It’s party time in the Netherlands, and again and again and …

Two years ago, music critic Anthony Fantano, reacting to a video of someone cutting a pizza into an excessive number of pieces, screamed “It’s enough slices.” That’s how our regular columnist Molly Quell felt reading the news last week that 26 parties will appear on the ballot paper for November’s general election.

There is a well-used adage about the Netherlands: The country has more bikes than people. I’m starting to worry that the saying will soon morph into: The country has more political parties than people.

Twenty-six political parties will appear on the ballot for national elections in November. Some of them you might recognise: VVD, D66, ChristenUnie. 

Some of them you might not. Take Nederland met een PLAN (the Netherlands with a Plan), or Politieke Partij voor Basisinkomen (Political Party for Basic Income), or even Nieuw Sociaal Contract (New Social Contract, the party of ex-CDA MP Pieter Omtzigt.)

One of the new 26 parties is even aptly called Splinter, a progressive party that split off from the Animal Rights Party.

The Dutch parliament, or tweedekamer, is currently home to 21 political parties, including four parties with a single seat. In the Netherlands, you elect the person, not the party. So if an MP decides to break with their party, which seems to happen on average every three days, they keep their seat. 

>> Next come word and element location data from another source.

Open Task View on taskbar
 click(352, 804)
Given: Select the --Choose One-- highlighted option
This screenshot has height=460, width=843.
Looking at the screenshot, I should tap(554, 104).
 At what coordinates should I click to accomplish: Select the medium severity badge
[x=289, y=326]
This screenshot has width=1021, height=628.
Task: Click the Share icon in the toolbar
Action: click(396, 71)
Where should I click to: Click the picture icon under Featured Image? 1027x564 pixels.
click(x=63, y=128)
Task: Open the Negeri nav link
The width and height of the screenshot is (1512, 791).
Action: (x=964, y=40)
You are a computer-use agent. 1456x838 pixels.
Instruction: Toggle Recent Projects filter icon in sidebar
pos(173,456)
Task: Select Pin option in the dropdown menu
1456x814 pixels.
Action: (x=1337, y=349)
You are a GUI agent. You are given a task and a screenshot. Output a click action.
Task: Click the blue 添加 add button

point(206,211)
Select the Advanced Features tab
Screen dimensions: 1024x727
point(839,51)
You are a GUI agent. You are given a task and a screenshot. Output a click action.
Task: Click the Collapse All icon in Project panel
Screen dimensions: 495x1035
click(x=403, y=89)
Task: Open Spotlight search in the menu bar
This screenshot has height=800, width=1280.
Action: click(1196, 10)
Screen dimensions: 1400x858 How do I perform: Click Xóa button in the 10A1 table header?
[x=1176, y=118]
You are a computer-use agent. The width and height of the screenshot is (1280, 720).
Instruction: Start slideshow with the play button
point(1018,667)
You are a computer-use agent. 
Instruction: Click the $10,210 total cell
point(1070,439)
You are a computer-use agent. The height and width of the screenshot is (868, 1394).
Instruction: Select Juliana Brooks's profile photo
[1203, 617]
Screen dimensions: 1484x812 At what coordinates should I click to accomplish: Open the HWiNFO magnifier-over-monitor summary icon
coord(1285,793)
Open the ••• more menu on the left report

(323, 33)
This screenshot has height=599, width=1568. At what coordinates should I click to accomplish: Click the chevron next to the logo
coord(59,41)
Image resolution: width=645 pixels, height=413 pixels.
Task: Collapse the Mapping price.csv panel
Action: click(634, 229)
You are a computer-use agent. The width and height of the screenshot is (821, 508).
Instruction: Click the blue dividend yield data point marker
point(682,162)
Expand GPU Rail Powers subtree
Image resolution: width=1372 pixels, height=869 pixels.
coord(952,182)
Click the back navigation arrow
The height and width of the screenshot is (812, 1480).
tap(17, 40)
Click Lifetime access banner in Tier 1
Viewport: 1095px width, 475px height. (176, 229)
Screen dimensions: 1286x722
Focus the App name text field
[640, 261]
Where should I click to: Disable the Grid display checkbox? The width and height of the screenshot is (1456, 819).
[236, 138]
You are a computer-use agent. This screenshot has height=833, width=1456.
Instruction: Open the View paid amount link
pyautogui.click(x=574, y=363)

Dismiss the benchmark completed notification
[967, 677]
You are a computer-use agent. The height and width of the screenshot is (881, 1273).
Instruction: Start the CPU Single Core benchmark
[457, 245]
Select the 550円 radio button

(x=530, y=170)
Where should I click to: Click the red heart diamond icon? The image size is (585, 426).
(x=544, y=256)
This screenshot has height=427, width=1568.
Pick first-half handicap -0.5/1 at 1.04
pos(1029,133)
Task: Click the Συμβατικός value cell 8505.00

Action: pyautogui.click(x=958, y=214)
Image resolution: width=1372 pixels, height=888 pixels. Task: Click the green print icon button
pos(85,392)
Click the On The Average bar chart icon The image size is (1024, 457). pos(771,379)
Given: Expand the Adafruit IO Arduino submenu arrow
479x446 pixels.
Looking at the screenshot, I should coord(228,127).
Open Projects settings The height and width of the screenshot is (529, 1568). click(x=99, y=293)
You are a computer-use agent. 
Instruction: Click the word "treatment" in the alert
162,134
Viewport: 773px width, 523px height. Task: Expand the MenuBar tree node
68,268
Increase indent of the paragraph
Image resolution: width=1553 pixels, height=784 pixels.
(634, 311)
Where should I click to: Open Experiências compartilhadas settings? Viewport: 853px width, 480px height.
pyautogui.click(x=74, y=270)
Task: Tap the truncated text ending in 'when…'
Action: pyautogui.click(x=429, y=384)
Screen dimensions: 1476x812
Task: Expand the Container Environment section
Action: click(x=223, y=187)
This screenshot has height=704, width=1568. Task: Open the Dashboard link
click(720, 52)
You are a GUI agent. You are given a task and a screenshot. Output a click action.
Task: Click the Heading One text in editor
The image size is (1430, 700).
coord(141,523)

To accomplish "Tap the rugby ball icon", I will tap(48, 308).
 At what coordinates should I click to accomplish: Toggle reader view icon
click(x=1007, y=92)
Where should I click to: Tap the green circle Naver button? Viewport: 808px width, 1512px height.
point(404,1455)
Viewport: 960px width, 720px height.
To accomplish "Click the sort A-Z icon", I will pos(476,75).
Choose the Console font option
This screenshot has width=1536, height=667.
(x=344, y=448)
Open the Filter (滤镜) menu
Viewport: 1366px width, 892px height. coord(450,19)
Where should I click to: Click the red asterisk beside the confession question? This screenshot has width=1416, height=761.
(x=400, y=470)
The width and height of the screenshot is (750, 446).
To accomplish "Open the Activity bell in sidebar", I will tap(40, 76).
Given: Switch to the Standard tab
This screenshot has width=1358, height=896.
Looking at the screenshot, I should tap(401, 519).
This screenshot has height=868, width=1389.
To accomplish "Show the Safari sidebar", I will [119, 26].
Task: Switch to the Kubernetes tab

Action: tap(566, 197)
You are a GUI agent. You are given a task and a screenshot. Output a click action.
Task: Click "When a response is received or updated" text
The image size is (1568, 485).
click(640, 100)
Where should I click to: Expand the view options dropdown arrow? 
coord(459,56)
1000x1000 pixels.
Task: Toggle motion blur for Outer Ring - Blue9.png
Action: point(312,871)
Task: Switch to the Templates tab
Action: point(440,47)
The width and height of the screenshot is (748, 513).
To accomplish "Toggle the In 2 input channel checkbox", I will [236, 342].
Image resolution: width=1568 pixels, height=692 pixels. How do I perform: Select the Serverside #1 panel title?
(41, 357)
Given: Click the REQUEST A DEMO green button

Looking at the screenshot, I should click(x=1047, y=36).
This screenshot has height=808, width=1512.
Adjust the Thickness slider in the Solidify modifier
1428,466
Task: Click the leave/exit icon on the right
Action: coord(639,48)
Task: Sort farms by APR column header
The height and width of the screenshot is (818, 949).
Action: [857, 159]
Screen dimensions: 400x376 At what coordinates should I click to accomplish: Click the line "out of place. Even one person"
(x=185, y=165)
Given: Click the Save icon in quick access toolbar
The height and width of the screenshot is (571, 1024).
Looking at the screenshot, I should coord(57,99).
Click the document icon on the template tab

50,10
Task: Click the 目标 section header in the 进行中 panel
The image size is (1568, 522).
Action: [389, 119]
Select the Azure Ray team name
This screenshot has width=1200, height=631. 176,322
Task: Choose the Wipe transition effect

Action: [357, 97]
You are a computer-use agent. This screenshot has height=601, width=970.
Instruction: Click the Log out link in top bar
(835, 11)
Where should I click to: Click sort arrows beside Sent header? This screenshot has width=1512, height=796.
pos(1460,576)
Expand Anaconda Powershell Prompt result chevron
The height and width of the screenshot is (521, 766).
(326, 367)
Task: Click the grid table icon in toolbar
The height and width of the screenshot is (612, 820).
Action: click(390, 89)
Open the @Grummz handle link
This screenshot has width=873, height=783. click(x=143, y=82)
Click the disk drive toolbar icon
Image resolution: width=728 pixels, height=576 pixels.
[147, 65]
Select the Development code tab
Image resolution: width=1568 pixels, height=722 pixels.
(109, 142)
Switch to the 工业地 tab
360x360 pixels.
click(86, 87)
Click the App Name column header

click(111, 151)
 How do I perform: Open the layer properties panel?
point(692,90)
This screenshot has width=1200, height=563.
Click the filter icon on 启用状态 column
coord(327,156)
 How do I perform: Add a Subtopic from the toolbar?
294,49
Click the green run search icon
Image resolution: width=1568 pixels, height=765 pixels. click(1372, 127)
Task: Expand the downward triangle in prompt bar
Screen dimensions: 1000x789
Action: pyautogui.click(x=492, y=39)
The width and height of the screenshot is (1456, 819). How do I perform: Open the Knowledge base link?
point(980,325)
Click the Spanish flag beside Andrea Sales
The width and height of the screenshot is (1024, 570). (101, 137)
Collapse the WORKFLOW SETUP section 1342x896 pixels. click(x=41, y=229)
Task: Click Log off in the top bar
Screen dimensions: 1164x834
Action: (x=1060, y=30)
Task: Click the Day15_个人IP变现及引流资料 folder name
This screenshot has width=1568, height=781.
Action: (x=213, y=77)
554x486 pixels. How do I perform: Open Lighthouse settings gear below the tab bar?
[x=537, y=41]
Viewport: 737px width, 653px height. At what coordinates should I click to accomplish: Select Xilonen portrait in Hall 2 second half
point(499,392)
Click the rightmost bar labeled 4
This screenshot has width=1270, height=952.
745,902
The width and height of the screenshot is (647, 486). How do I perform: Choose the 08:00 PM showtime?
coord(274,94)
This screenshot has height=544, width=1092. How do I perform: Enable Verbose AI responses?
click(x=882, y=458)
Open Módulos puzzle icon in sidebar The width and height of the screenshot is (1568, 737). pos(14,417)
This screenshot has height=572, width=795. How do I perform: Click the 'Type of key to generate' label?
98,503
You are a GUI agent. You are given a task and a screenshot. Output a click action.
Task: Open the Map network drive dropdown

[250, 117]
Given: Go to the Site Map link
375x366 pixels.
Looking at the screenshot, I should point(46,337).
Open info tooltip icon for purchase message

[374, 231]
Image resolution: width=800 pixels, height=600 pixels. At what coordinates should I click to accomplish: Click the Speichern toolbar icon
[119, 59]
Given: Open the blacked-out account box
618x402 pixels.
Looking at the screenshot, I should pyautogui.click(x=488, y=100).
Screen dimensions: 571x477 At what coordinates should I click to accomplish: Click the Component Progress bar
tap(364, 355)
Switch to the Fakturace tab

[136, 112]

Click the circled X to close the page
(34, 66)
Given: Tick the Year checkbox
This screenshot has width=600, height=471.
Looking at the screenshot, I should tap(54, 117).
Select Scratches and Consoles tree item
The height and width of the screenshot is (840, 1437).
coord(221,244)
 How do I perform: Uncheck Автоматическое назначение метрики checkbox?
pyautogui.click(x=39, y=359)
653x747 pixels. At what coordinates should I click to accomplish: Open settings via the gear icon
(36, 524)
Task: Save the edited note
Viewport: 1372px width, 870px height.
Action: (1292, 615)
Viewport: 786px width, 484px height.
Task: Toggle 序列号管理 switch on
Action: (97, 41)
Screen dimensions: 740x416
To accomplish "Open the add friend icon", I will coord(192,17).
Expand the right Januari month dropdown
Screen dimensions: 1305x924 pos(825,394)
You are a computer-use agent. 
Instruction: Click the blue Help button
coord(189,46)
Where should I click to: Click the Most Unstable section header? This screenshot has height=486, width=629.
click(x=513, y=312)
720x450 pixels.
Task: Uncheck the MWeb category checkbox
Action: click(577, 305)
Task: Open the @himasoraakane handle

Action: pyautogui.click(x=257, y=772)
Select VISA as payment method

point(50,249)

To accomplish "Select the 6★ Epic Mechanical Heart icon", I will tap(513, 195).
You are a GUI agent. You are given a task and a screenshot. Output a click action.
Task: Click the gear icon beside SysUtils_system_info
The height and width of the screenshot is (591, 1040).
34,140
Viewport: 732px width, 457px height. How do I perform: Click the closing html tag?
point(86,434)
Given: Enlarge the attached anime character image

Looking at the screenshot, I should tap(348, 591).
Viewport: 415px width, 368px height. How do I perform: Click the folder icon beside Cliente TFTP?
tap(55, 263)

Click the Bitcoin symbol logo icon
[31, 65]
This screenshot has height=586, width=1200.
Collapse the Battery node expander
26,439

That’s what happened when Omtzigt left the Christian Democrats. Or when Pan European party Volt booted out Nilüfer Gündoğan over inappropriate behavior. 

The splintering isn’t the only thing to blame for the dozens of parties. The Netherlands has no electoral threshold (kiesdrempel), a minimum percentage of the vote a party must get to participate in parliament. 

Any MP just needs 0.67% of the vote, or just under 70,000 votes, to be elected – depending on how many people turn out of course.

To get on the ballot, you need to register with the Electoral Council, get between 20-30 voters per constituency to write a declaration of support and fork over €11,250 – which you get back if you hit 75% of the votes needed for one seat.

Honestly, we should be grateful this year’s ballot will only be approximately the size of the Bible. In September, 70 parties had registered. The ballot would then have been the size of all of the Harry Potter books combined. 

But some parties back out or can’t find the registration money in the couch cushions. Earlier this month, 29 parties put forward candidate lists. When the Kiesraad met on Friday, they disqualified a further three parties for failing to submit enough letters of support, leaving us with 26. 

And this year, the number is lower than it was during the last national elections. In 2021, 37 parties participated. Maybe we’ve already hit peak party in the Netherlands?

Then all those parties and their lists have to be included on a phone book-sized ballot paper. Parties are first assigned based on how many seats they currently have in parliament. The starting lineup is: VVD, D66, Groenlinks / PvdA and PVV.

New parties are listed in order of the number of constituencies they participate in. If there’s a tie, the order is selected at random, lottery-style.

 

Last Friday, the Kiesraad met to draw the lots. The chairperson was very proud that, for this election, their balls were larger. 

As we are an upstanding news organisation, we made sure to fact-check their claims. And it’s true. The blue (and white) balls in 2023, are substantially larger than the ones they used in the previous election.

 

Pieter Omzigt’s NSC is neck in neck in the polls with the VVD, but will the millions of people who plan to vote for him manage to get that far down the ballot paper before giving up? We’ll find out in four weeks time.